La chambre du conseil de Bruxelles a ordonné mercredi la communication du dossier d'Ephrem Nkesabera, 55 ans, au procureur général de Bruxelles en vue de son renvoi vers la cour d'assises, du chef de génocide, de crimes de guerre et de viols, commis au Rwanda en 1994, considérés pour la première fois dans l'histoire de Belgique comme des crimes de droit international.
La comparution de l'ancien président de la Banque commerciale du Rwanda devant les assises de Bruxelles-Capitale est maintenant quasi certaine. Ne reste que l'étape de la chambre des mises en accusation mais qui sera de pure forme puisque l'inculpé ne nie que les viols, avoue de nombreux crimes de guerre et conteste la qualification juridique de "génocide" que la chambre du conseil a pourtant bien circonscrite mercredi.
Génocide
Ce dossier est aussi une "première", au sens où, pour la première fois en Belgique, un suspect est inculpé de crimes de génocide. Lors des trois premiers procès d'assises, tenus en Belgique pour des faits commis au Rwanda, seuls les crimes de guerre avaient été retenus.

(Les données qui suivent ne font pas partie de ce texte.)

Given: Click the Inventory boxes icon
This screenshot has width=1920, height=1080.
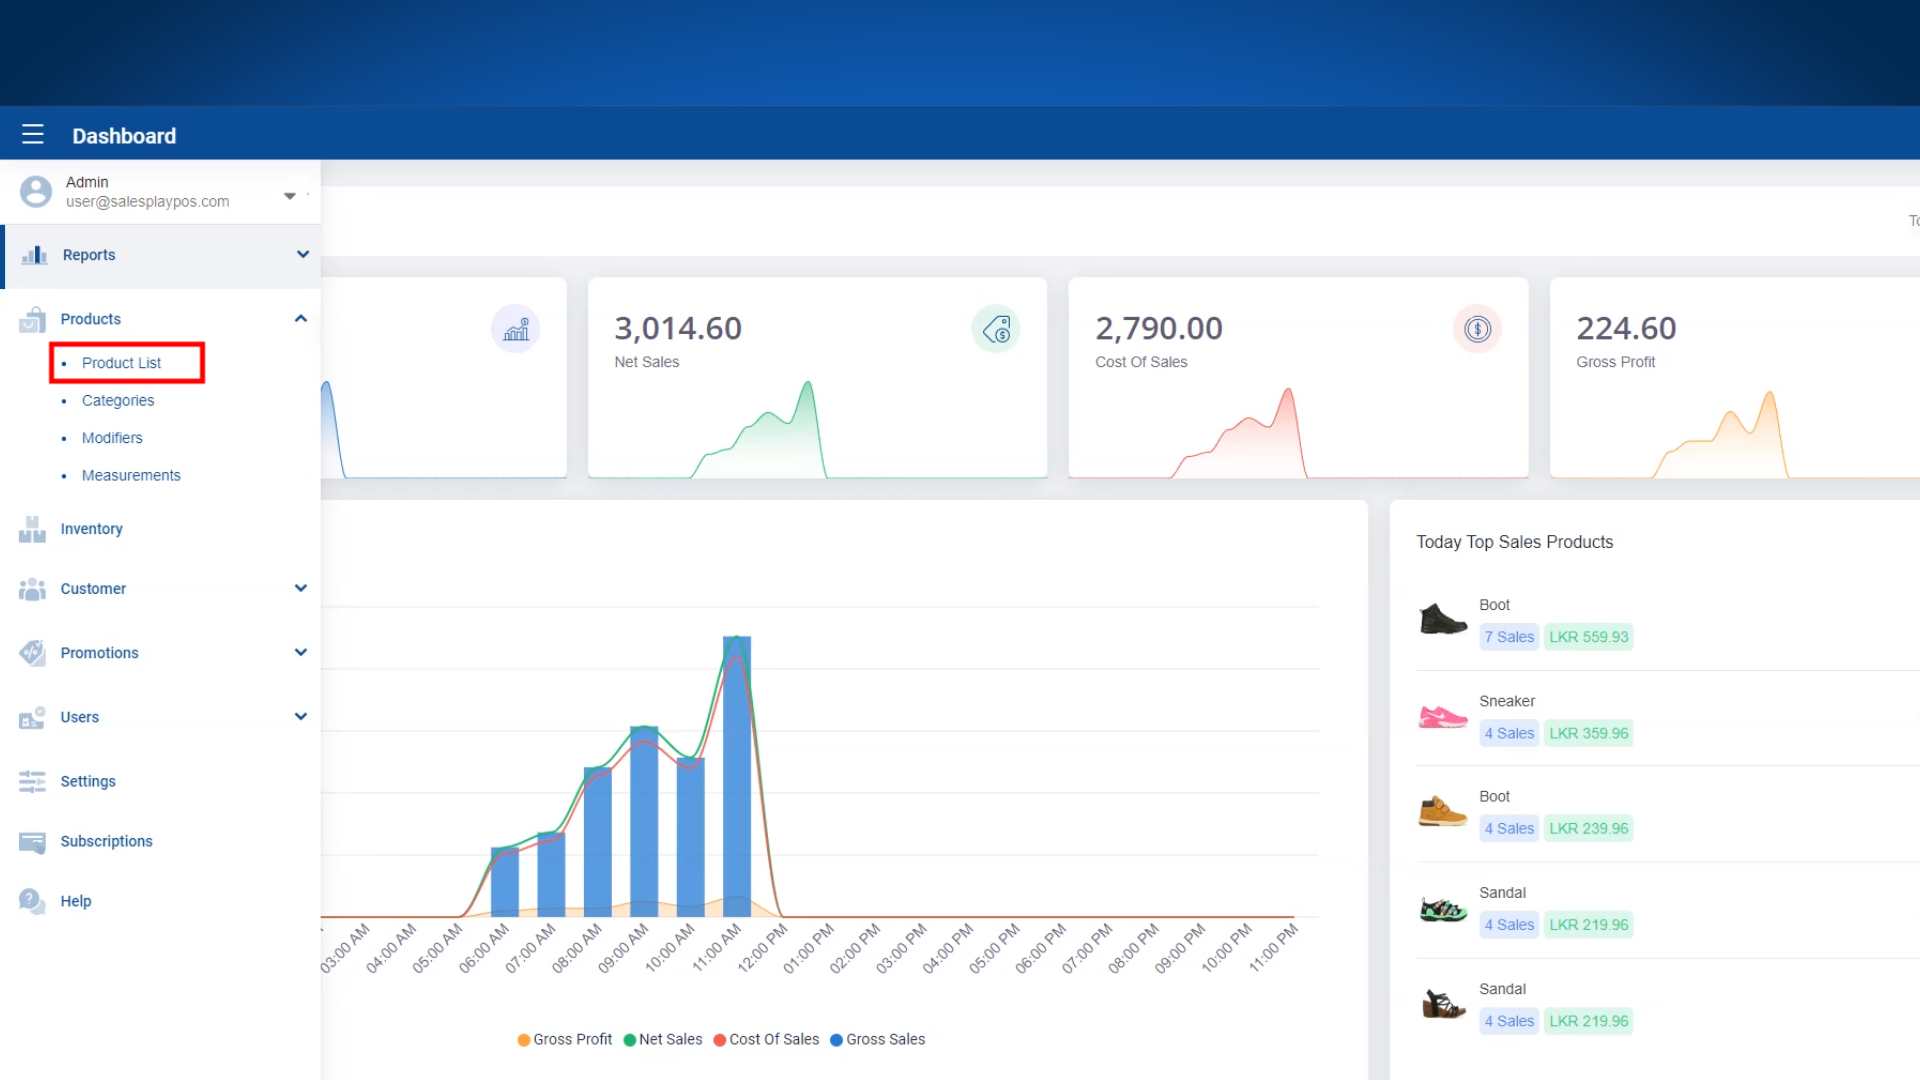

Sans remettre en cause l'existence incontestable d'un génocide au Rwanda, en 1994, l'avocat d'Ephrem Nkesabera, Me Gilles Vanderbeck, avait estimé, lors des débats devant la chambre du conseil, que le chef d'inculpation de génocide ne pouvait être retenu, étant donné que ce crime n'est entré dans le code pénal qu'en 1999 et que la loi pénale ne peut avoir d'effet rétroactif.

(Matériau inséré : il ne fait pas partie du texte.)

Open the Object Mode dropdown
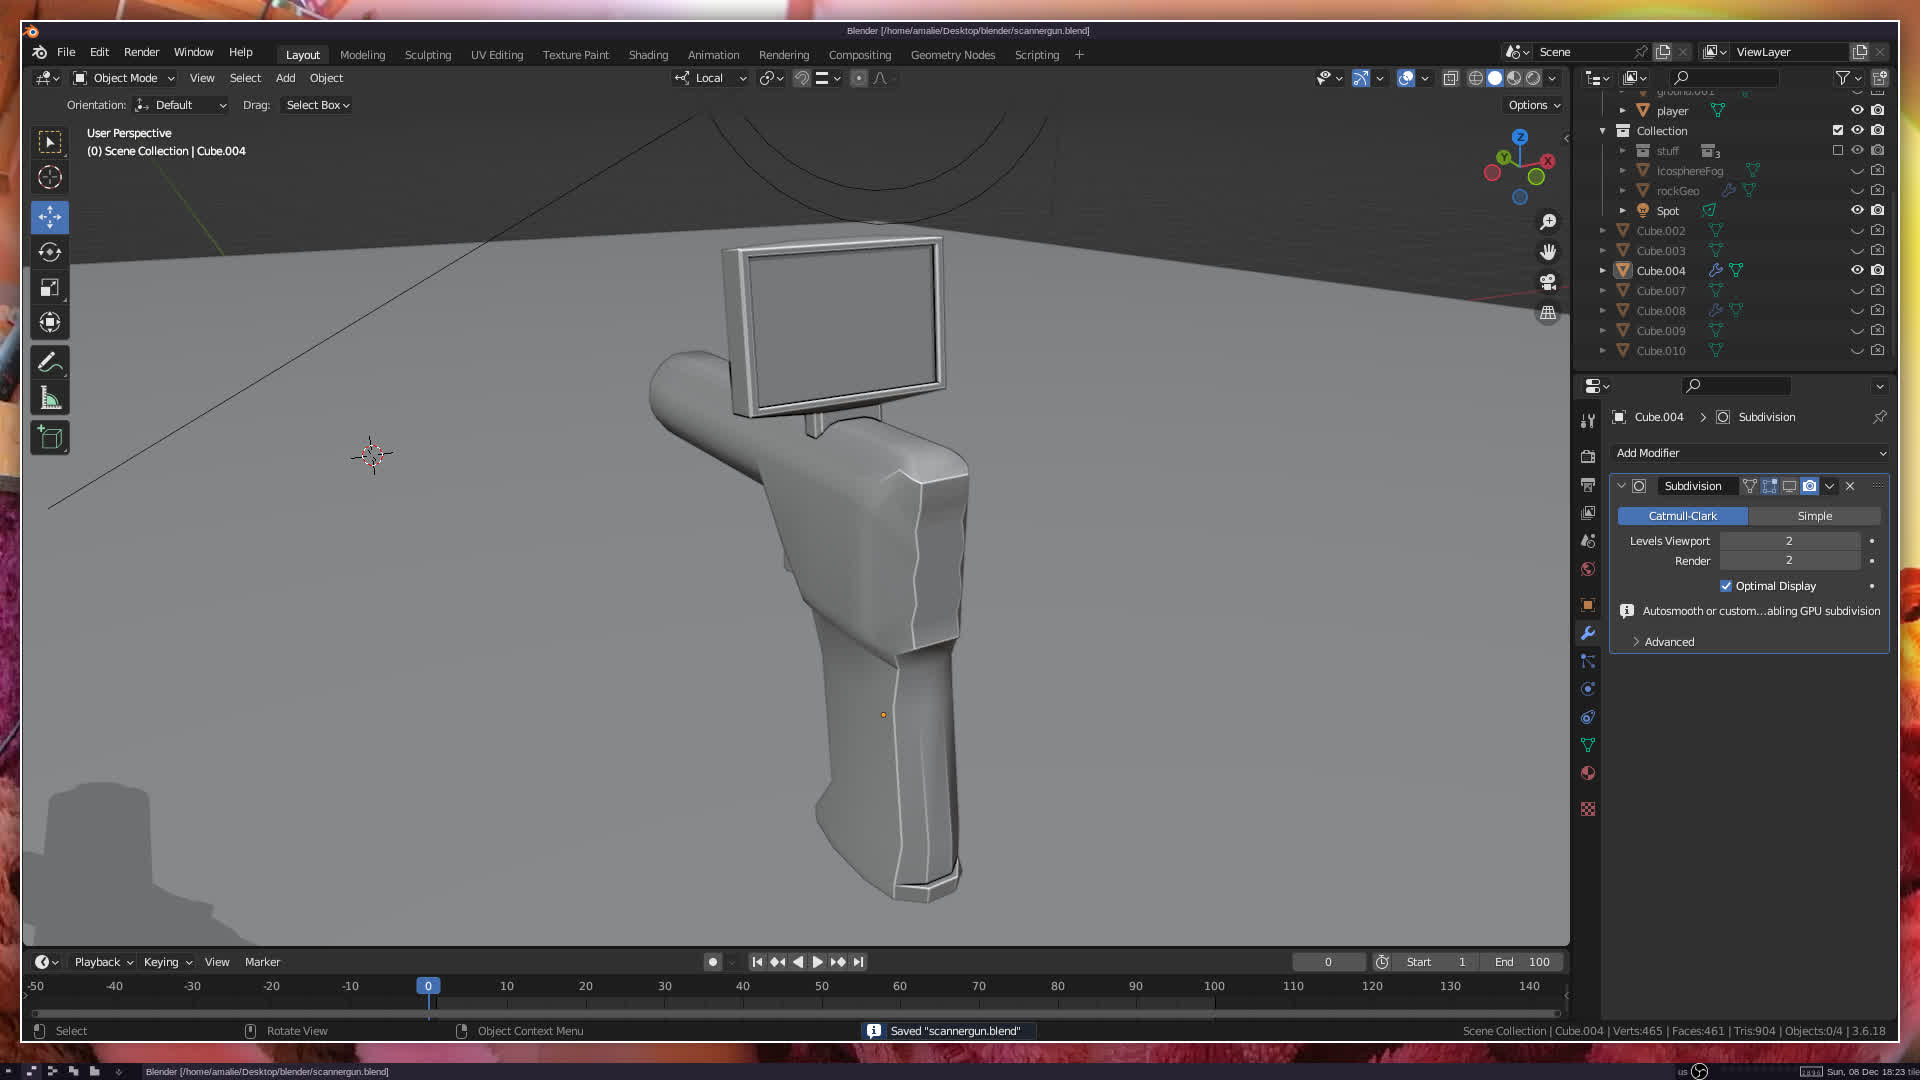This screenshot has height=1080, width=1920. pos(124,78)
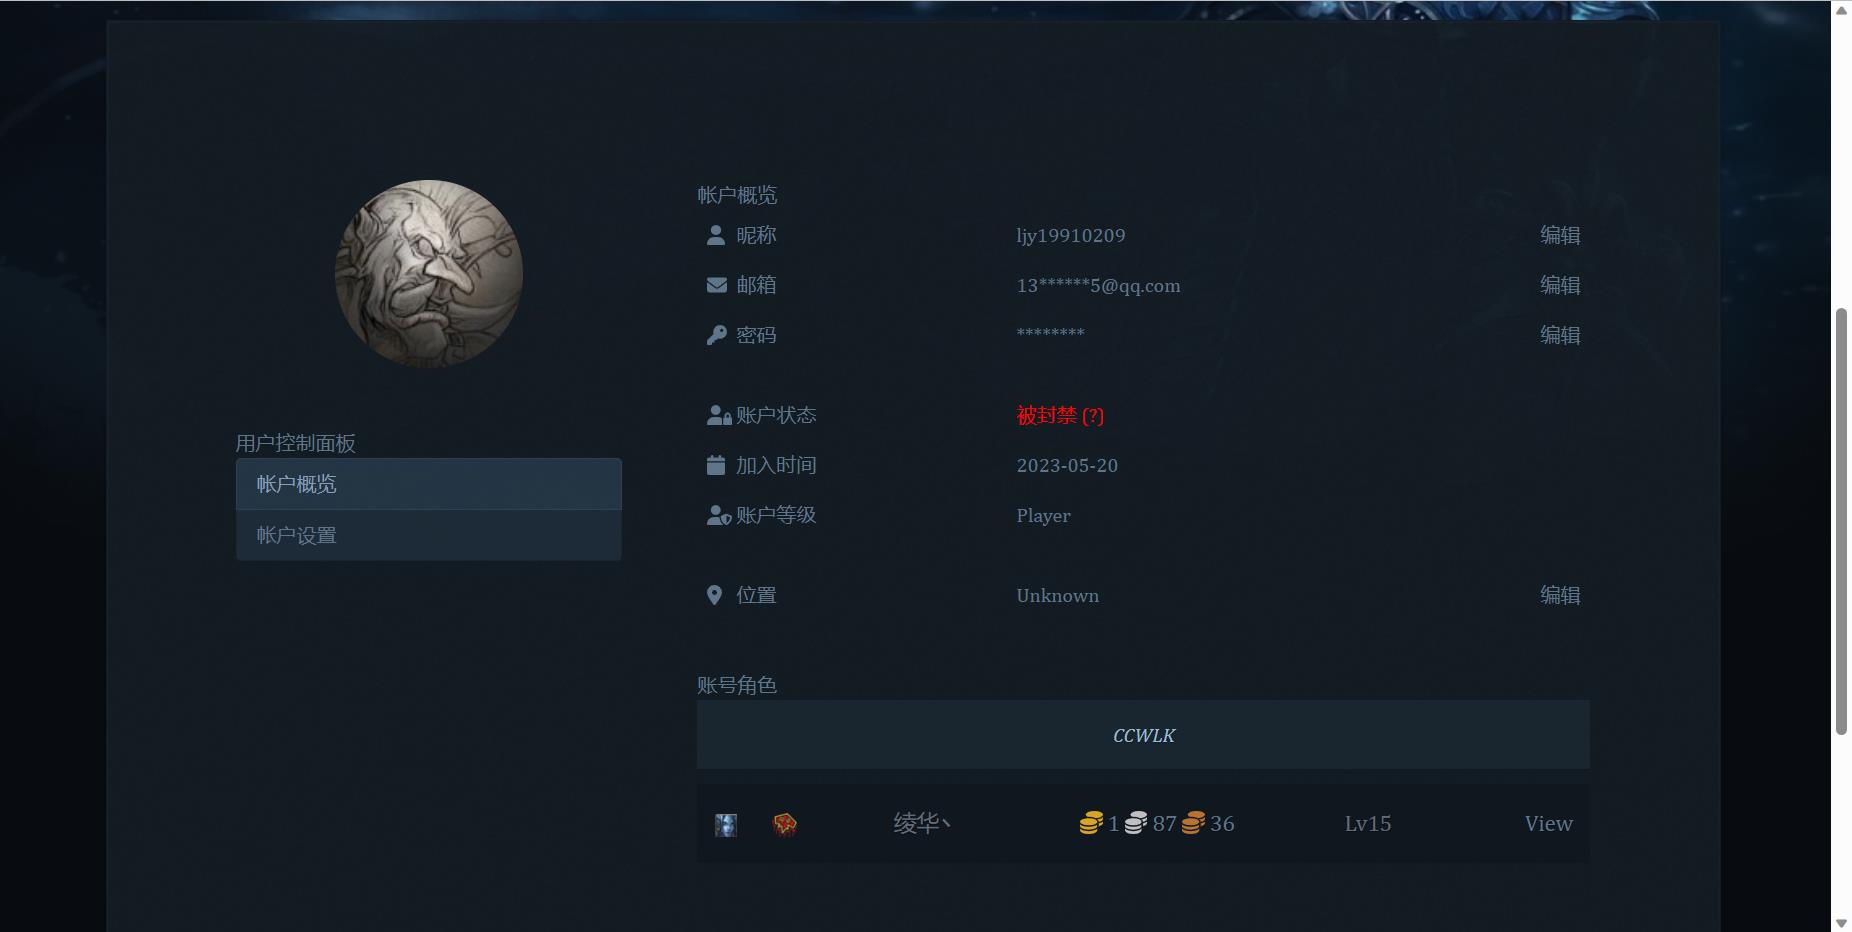Image resolution: width=1852 pixels, height=932 pixels.
Task: Click the gold coin icon in character row
Action: (1092, 822)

Cependant, comme l'avait plaidé Me Michèle Hirsch, conseil de plusieurs parties civiles, la convention internationale pour la prévention et la répression des génocides a été signée par la Belgique, en 1948, et ratifiée par le Parlement belge, en 1951. Selon la chambre du conseil, le crime de génocide a donc toujours été réprimé en Belgique et la loi de 1999 n'a fait que consacrer cette situation. "C'est une grande première", souligne Me Hirsch, relevant que c'est une reconnaissance du génocide par la justice.
Aveux
Pour le reste, Nkesabera avoue avoir armé et financé des milices pour procéder à l'extermination de centaines de milliers de Tutsis et de Hutus modérés, pendant le génocide au Rwanda, en 1994. Il reconnaît également avoir pris la parole, en 1993, devant des milliers de combattants des fameux Interahamwes pour les appeler à massacrer massivement les membres de l'ethnie tutsie et avoir financé la radio Mille Collines qui a encouragé le génocide pendant que celui-ci s'accomplissait.
Ephrem Nkesabera conteste formellement, par contre, avoir violé des femmes pendant que les membres de leurs familles étaient assassinés. Selon lui, il s'agissait de partenaires consentantes. Du côté des parties civiles, Mes Michèle Hirsch et Benoît Lemal avaient cependant souligné que les victimes présumées avaient été contraintes par les événements de céder, sachant qu'elles seraient massacrées à leur tour si elles se refusaient au banquier tout-puissant.
Les plaideurs avaient précisé également que, pour manifester des signes évidents de contraintes, des assassins déposaient des fusils contre les murs des chambres des plaignantes. La chambre du conseil a suivi les arguments de Mes Lemal et Hirsch.
Champagne
"Dans le contexte actuel où l'on parle de viols comme arme de guerre, comme au Congo, le fait qu'il soit renvoyé devant les assises pour ces viols est très important. Les femmes rwandaises ont mis très longtemps avant de pouvoir parler de ces viols", souligne Me Hirsch.
Le procureur fédéral avait relevé un élément du dossier parmi tant d'autres: l'inculpé a été filmé alors qu'il buvait du champagne devant une barrière, derrière laquelle des enfants, des femmes et des hommes étaient, au même moment, abattus ou découpés jusqu'à ce que mort s'ensuive. Le procès devrait se dérouler avant la fin de l'année.